BEGIN The data

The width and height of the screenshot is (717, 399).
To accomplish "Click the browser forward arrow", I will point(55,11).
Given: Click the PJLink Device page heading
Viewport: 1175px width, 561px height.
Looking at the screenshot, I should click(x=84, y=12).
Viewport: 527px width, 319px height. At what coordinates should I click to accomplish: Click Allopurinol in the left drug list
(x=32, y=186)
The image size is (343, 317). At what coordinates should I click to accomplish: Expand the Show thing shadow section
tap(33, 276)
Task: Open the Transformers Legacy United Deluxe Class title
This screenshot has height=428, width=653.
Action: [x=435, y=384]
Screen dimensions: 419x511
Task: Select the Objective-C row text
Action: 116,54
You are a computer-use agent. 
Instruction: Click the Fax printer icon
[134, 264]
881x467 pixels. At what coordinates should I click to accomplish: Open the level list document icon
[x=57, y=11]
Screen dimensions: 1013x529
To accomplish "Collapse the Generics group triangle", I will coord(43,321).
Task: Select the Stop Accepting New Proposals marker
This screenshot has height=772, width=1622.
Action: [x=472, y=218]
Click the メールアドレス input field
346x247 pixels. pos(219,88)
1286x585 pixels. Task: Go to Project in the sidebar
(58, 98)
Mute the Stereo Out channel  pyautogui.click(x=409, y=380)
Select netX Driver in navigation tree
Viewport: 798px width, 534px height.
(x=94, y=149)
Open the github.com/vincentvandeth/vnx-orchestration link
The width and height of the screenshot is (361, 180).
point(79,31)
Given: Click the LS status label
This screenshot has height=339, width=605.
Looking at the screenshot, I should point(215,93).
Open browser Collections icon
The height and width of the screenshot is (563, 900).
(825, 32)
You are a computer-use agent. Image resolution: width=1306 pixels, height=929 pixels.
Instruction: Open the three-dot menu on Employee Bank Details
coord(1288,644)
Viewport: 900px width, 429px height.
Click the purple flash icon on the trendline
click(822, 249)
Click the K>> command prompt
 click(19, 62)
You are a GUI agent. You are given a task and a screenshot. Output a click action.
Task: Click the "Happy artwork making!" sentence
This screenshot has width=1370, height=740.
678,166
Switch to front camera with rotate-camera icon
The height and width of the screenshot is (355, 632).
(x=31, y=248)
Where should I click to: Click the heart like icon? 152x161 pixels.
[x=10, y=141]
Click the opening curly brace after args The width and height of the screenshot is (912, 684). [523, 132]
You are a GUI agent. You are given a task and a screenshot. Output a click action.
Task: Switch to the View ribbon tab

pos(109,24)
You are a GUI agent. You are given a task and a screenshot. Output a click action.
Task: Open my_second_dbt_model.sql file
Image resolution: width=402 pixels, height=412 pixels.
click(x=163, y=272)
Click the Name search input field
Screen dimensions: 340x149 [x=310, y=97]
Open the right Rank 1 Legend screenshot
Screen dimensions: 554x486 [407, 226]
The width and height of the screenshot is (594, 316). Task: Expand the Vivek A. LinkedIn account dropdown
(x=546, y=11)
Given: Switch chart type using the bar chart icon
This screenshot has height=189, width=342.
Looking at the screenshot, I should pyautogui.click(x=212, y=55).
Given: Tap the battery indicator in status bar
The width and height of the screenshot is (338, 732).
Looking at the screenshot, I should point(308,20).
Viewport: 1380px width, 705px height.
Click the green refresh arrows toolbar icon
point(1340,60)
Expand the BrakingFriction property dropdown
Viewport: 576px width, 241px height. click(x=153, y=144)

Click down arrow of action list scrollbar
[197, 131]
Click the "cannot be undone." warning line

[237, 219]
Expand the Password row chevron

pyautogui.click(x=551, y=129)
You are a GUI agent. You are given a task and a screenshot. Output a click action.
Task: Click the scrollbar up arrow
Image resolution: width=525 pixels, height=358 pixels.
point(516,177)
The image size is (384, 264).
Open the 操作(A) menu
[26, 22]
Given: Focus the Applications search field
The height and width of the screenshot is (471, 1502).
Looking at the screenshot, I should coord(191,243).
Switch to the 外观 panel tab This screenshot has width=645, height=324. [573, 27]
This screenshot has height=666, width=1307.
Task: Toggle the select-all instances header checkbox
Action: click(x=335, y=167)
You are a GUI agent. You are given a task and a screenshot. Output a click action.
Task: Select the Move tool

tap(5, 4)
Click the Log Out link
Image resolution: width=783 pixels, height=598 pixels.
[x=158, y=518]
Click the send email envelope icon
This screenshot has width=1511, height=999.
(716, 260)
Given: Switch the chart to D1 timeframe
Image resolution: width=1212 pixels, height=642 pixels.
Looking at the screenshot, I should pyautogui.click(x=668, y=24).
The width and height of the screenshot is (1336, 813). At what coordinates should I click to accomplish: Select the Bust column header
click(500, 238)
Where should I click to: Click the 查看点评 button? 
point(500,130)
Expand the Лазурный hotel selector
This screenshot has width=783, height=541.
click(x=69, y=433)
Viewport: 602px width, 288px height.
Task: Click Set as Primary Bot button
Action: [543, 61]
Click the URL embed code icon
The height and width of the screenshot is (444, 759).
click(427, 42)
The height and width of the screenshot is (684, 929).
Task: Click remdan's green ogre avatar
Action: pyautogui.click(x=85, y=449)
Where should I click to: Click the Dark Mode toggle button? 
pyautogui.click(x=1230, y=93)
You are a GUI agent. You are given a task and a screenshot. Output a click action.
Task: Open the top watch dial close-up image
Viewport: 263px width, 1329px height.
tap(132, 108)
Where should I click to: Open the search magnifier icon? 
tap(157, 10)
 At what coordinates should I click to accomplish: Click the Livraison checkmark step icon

END The data

**Brief**
State how many lines in the entries above hold the word "status", with no further text.

**Completed task**
2